将会话状态保存为与其他人共享的唯一URL

I am using sessions to store items in a users wish list.

The wishlist is stored as a simple array of unique item ids - An average user would store around 40 items in the wish list but it is possible that a user may wish to add as many as a few hundred items in their wish list.

I would like to generate a unique URL so that they can revisit their wishlist later, or share the wishlist with others who could use it as a starting point for their own lists.

I am not collecting any data from the user, and they will not have an account to link their wishlist data with.

The 2 methods of dealing with this that I am considering are:

Storing the data as a hash on the end of the URL, either as a url encoded serialised string or base64 encoded string. This seems preferable as I will not need to store the wishlists and this offers a large amount of flexibility for users to modify existing lists, however I suspect that this will become unworkable if the number of items in the wishlist increases and the URL length grows beyond workable character counts.

OR

Generate a url with a unique Id and save the wishlist to the database. The problem I see with this is that a new entry will be added to the database every time a user wishes to generate a URL, and since these entries won't be tied to any one user, a new entry will need to be generated every time a user makes any modification to a list.

Is there another better approach to handling this, or a way to manage the problems associated with the above methods?

I think going the database route will be the most flexible solution in the long run. Adding/removing records every time a user makes a selection shouldn't be an issue as long as your data is well modeled. A "selection" should create no more than record referencing two things by key; a user, a product plus a quantity and price perhaps.

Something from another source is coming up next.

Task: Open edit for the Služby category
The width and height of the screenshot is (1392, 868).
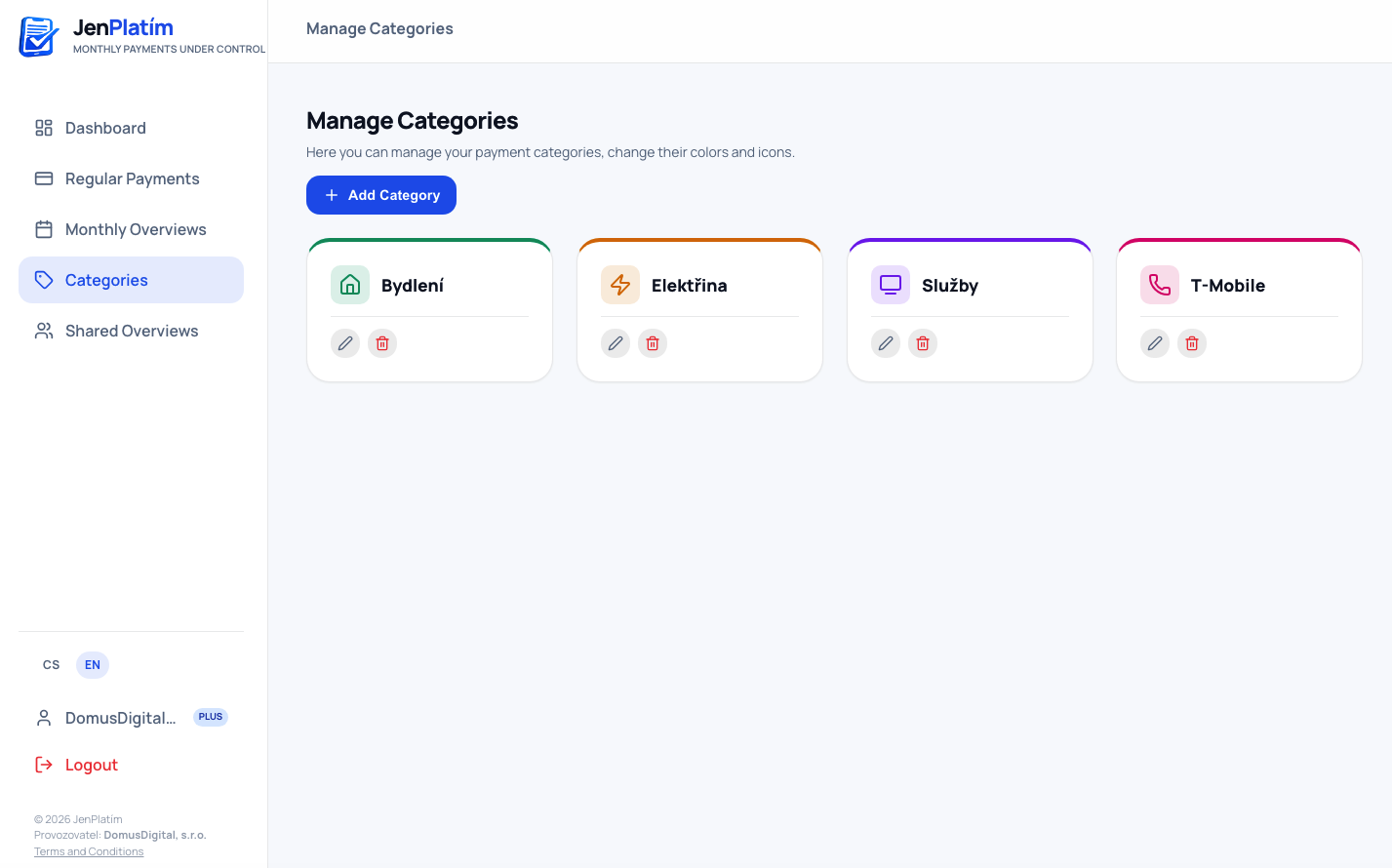Action: pos(886,343)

That said, I would do it with a model similar to this:

  • product (id, ...)
  • selection_set (id, name)
  • selection (product_id, selection_set_id, quantity, price)
  • wishlist (public_hash, selection_set_id)

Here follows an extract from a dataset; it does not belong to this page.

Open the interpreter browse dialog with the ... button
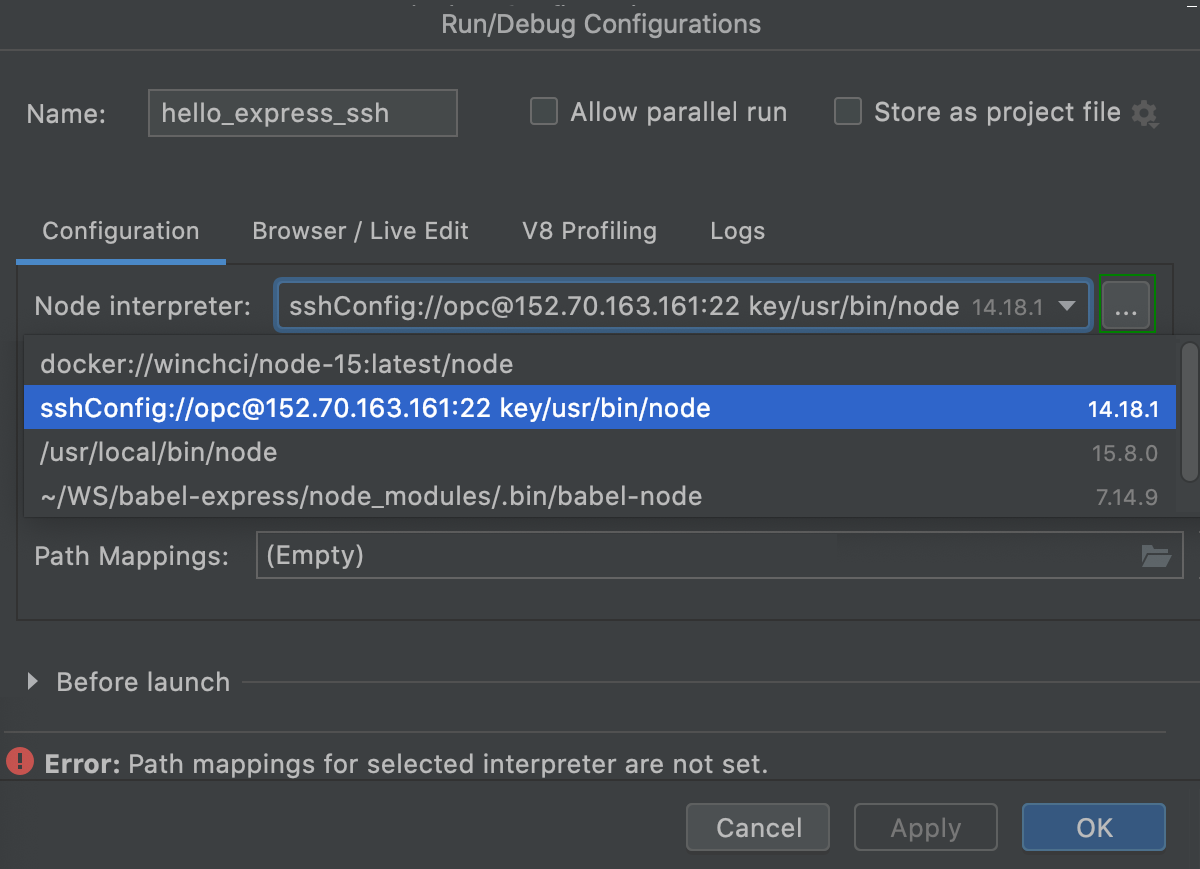The image size is (1200, 869). point(1127,305)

Wishlist is separate from selection_set because you could reuse selection_set for other things, like a shopping cart or order.

Once that's done, you can just store the public_hash in a cookie/session and give them a url to link to.

Would that work for the scenario you had in mind? or are there any additional constraints?

Alternate solutions:

Even though I think the database is a viable solution, I can think of a couple of alternatives:

Zip and encode data:

You can take a comma separated list of wishlist item ids (or some sort of unique identifier), then base64_encode( gzinflate( $list ) ) and use that as your hash. You can then use gzdeflate( base64_decode( $hash ) ) to get your list of items. In order to avoid doing this on every page load, you can continue storing your selection within the session and only re-generate the hash when the list changes.

gzdeflate + base64 should keep your hash within reasoable lengths for up to very large wishlist selections. You can write some unit tests to see how long a hash/list can get hypothetically.

This method feels like a total hack :-)

Use Redis:

You can set up a redis server and store wishlists on it. It'll be persistent, scalable, fast and easy to access.